THE VISITOR CENTER GROWS UP
THEN: If you visited a national park in the late 19th or early 20th century, you wouldn’t have found a well-ordered visitor center; more likely, you would have trudged through a museum clogged with dusty artifacts and taxidermied animals. “The concept was more like what you would see at a natural history museum,” said Ray Todd, director of the Denver Service Center, the central design and construction office for the National Park Service. After World War II, visitors flocked to the parks and staff scrambled to keep up with their needs and questions. In response to the influx, in the mid-1950s, the Park Service initiated Mission 66, a decade-long, billion-dollar program that vastly improved buildings and gave birth to a shiny new idea: the visitor center. These new buildings offered visitors one-stop shops to get oriented, plan trips, buy supplies, and learn about the park’s resources. Gone was the modest, rustic architecture of the 1930s. Park sites such as Grand Canyon, Dinosaur, and Death Valley embraced a new mid-century modern design aesthetic that reflected the Park Service’s growing international reputation.

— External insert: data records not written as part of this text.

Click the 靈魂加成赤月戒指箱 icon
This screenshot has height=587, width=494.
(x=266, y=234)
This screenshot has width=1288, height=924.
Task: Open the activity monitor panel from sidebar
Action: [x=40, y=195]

NOW: In recent years, as Mission 66 visitor centers have been renovated or replaced, the Park Service has reassessed the need again. “There’s been a real focus on making visitor centers more sustainable and accessible—not only physically but programmatically,” Todd said. The newly renovated 16,000-square-foot White House visitor center, for example, has tactile exhibits for blind visitors and closed-captioned videos for the deaf. Exhibits feature efficient lighting, and bathroom facilities have low-flow fixtures. In addition, visitor centers are no longer plopped down right next to the main attractions. Now, architects site them more inconspicuously to blend in with the environment. “In all the work that we do, we try to be sensitive to the resources of the park and to embody our responsibility to be good stewards,” Todd said. “It becomes part of the story we tell.”
ART IN THE PARKS
THEN: In a letter published in the New York Daily Commercial Advertiser in the early 1830s, artist George Catlin advocated for “a nation’s park, containing man and beast, in all the wild and freshness of their nature’s beauty,” effectively becoming the first person to coin the national park idea. Other artists followed in his footsteps, many instinctively understanding that to be loved and protected, natural wonders had to be known. In the 19th century, the grand landscape paintings of artists such as Albert Bierstadt and Thomas Moran helped popularize Western wonders, and in the 20th century, photographs by Ansel Adams and others helped people see these wild landscapes as uniquely American attractions that rivaled the treasures of Europe.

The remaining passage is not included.